For decades, they’ve called us Overseas Filipino Workers (OFWs) “modern-day heroes.” We fuel the economy with billions in remittances, we build homes we barely step foot in, and we sacrifice years with our children so those kids will never know hunger.
But after all those years, what awaits us when we finally come home? A medal? A certificate? A pat on the back, and an empty future. That’s it.
Yet, the government pours millions into the Aksyon Fund, even channeling money to people who were never OFWs (victims of online job scams or fake recruiters). The noble lifeline meant for us distressed workers abroad has become a catch-all cash box: generous where it shouldn’t be, and painfully silent where it matters most.

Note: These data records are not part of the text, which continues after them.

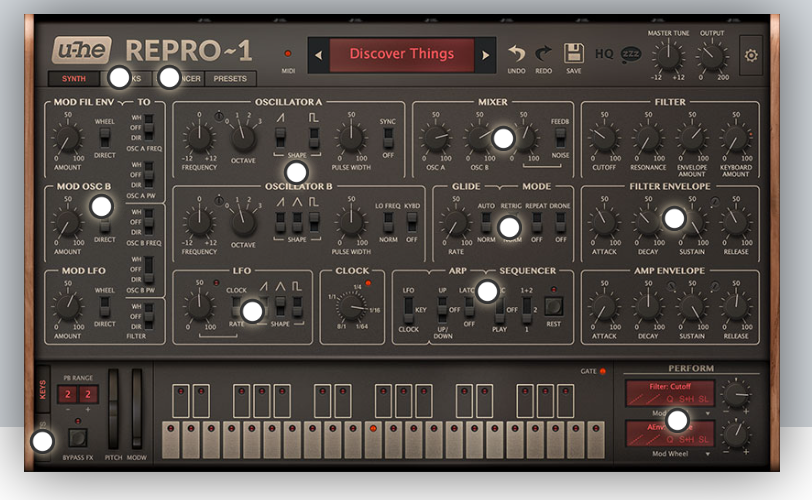The image size is (812, 500).
Task: Click the Redo arrow icon
Action: (544, 54)
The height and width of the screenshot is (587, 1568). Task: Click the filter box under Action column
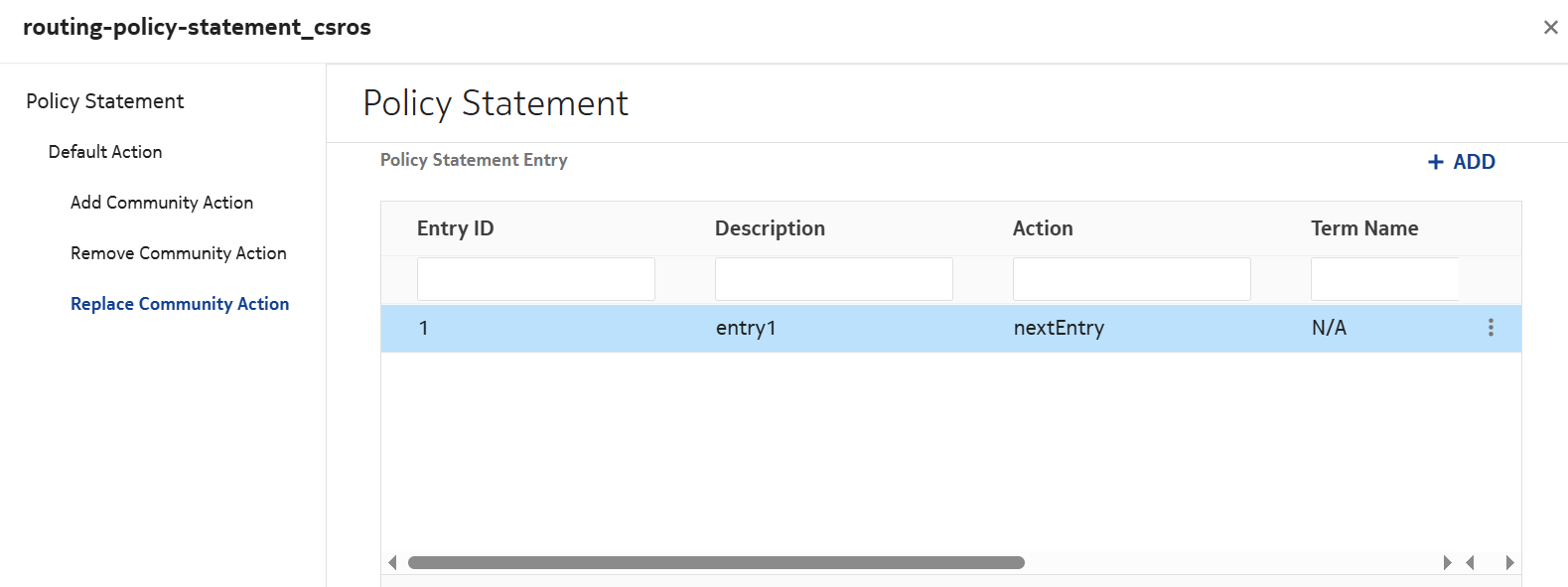coord(1131,279)
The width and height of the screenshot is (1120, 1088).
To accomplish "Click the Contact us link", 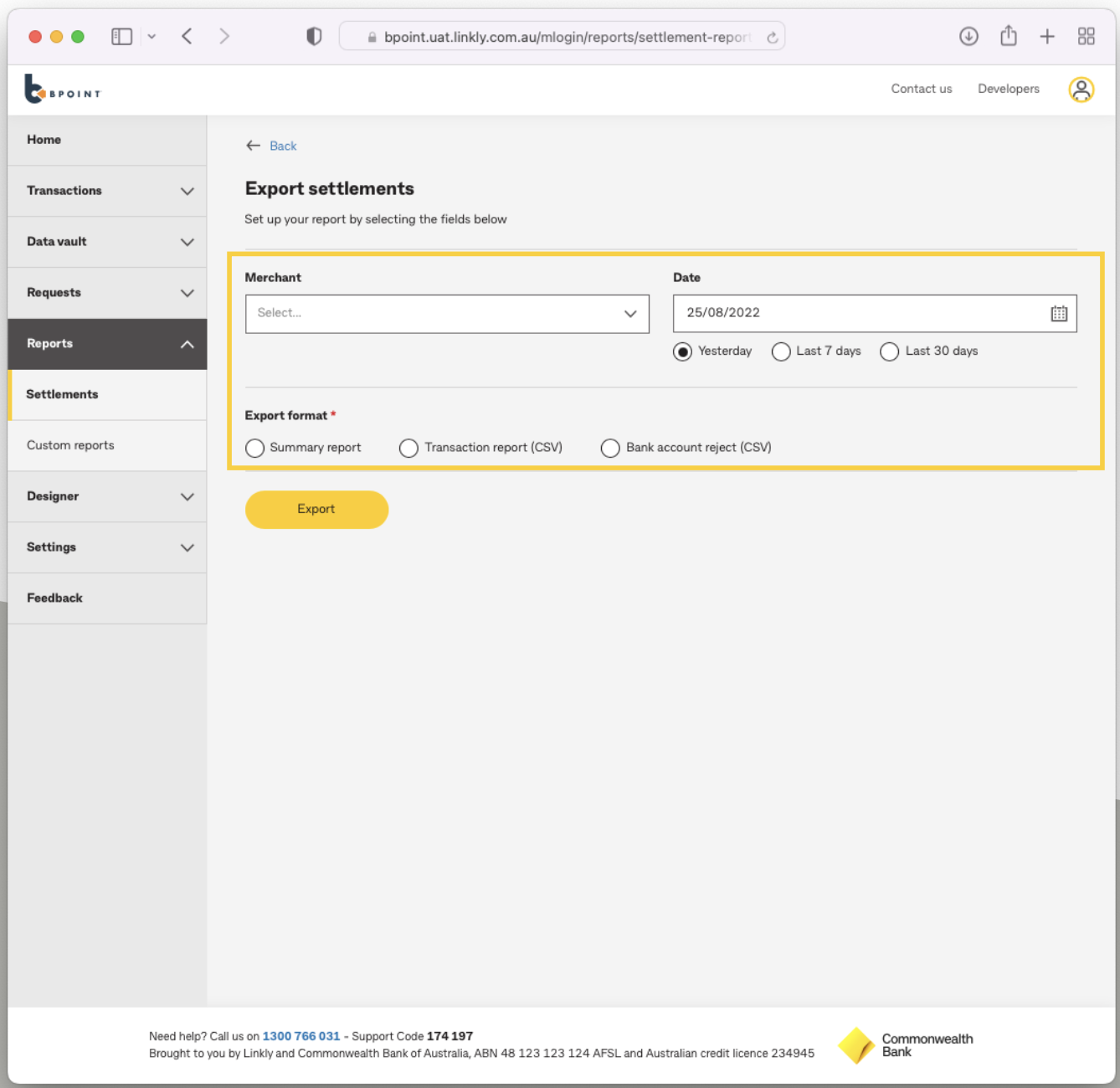I will point(921,89).
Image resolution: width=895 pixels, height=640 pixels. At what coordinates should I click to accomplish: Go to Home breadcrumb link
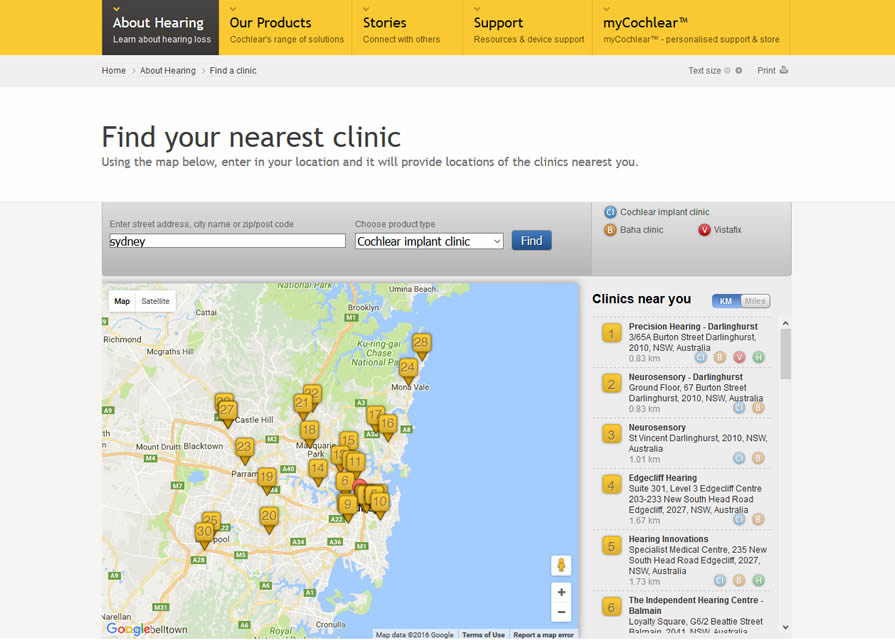113,71

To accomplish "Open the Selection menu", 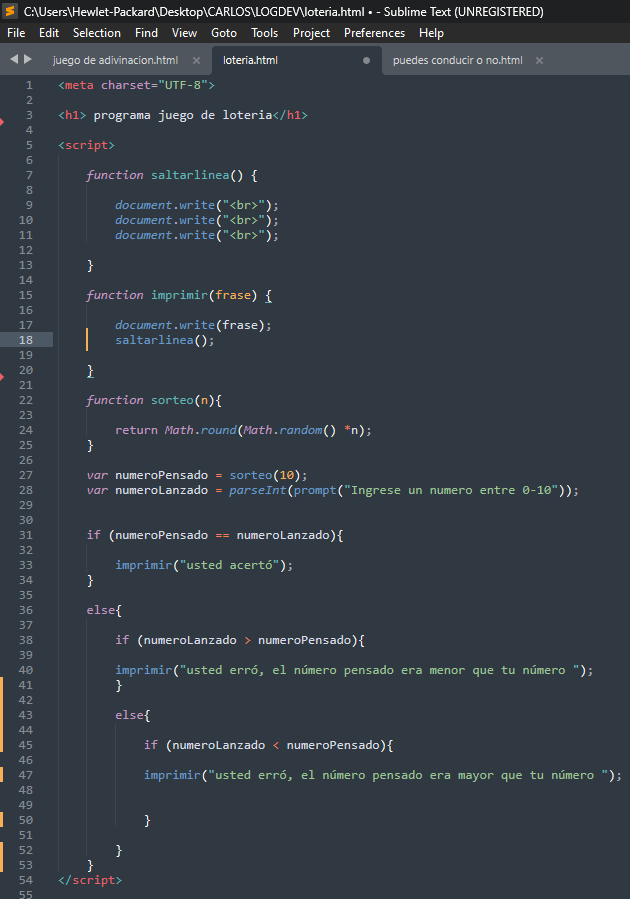I will coord(97,33).
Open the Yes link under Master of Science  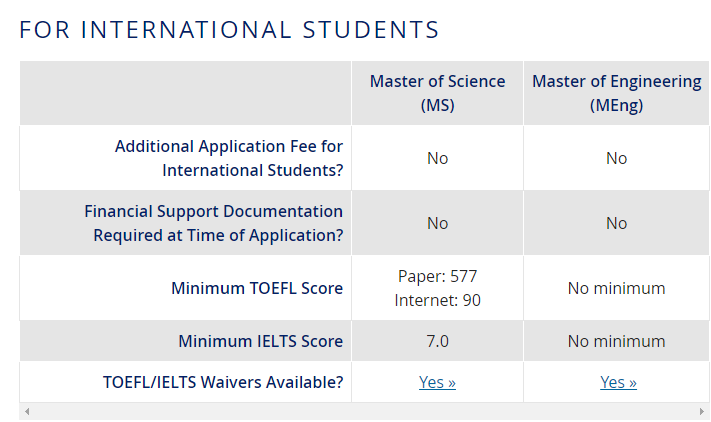[437, 382]

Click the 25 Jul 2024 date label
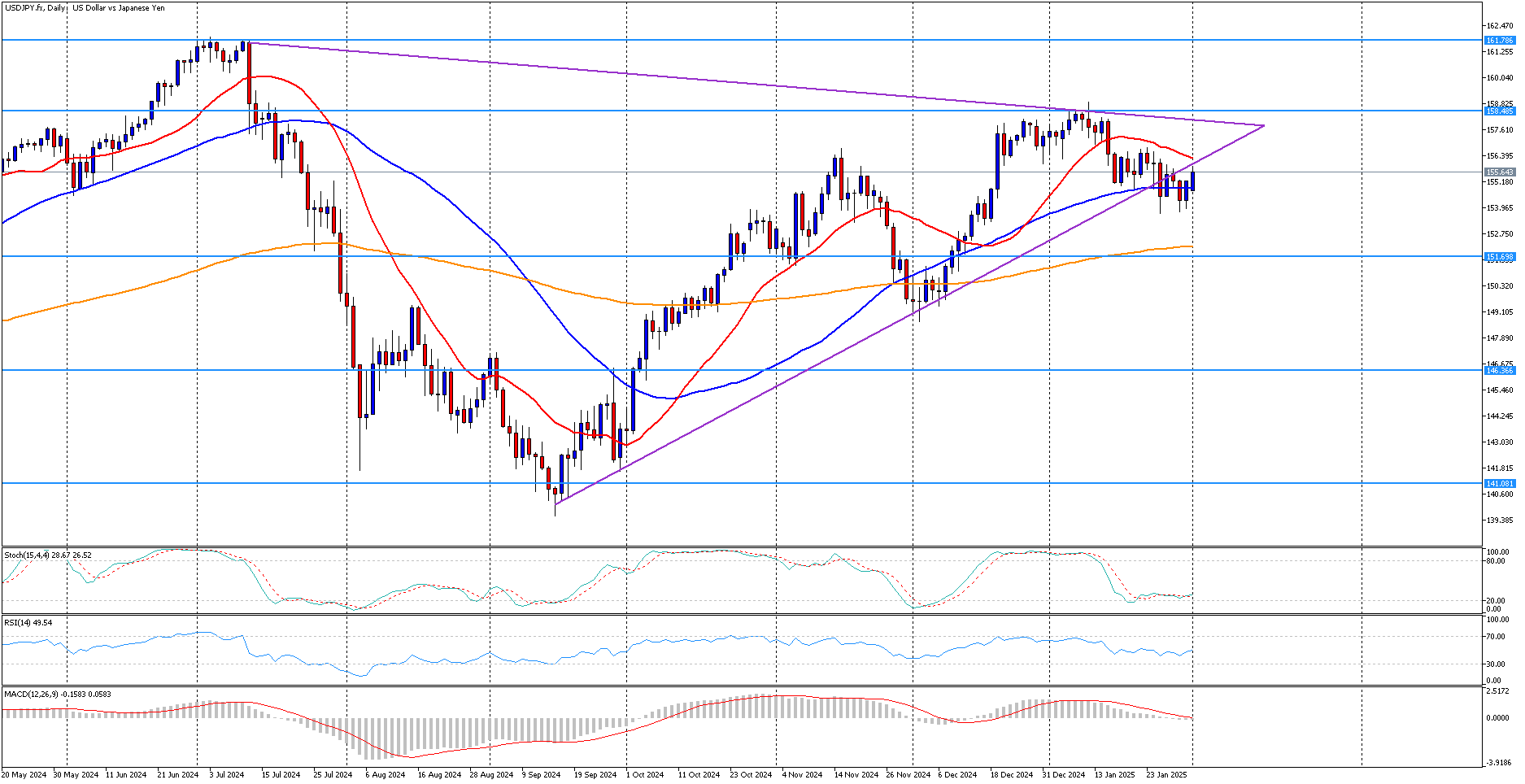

When Compassion Turns Into Confusion
To be clear, no one blames the victims of job scams; they deserve justice and empathy. But this is the painful truth: when vital government aid meant for us, the real overseas workers in distress, is diluted by non-OFW cases, we all lose.
Instead of investing in reintegration programs or a stable pension system, the fund is wasted reactively on short-term relief, not long-term protection for us. Worse, poor vetting and lack of coordination among agencies (DMW, OWWA, DFA) have created a system ripe for abuse, double-dipping, and political endorsements masquerading as compassion.
Compassion is necessary, yes. But without accountability, it simply becomes institutional bleeding.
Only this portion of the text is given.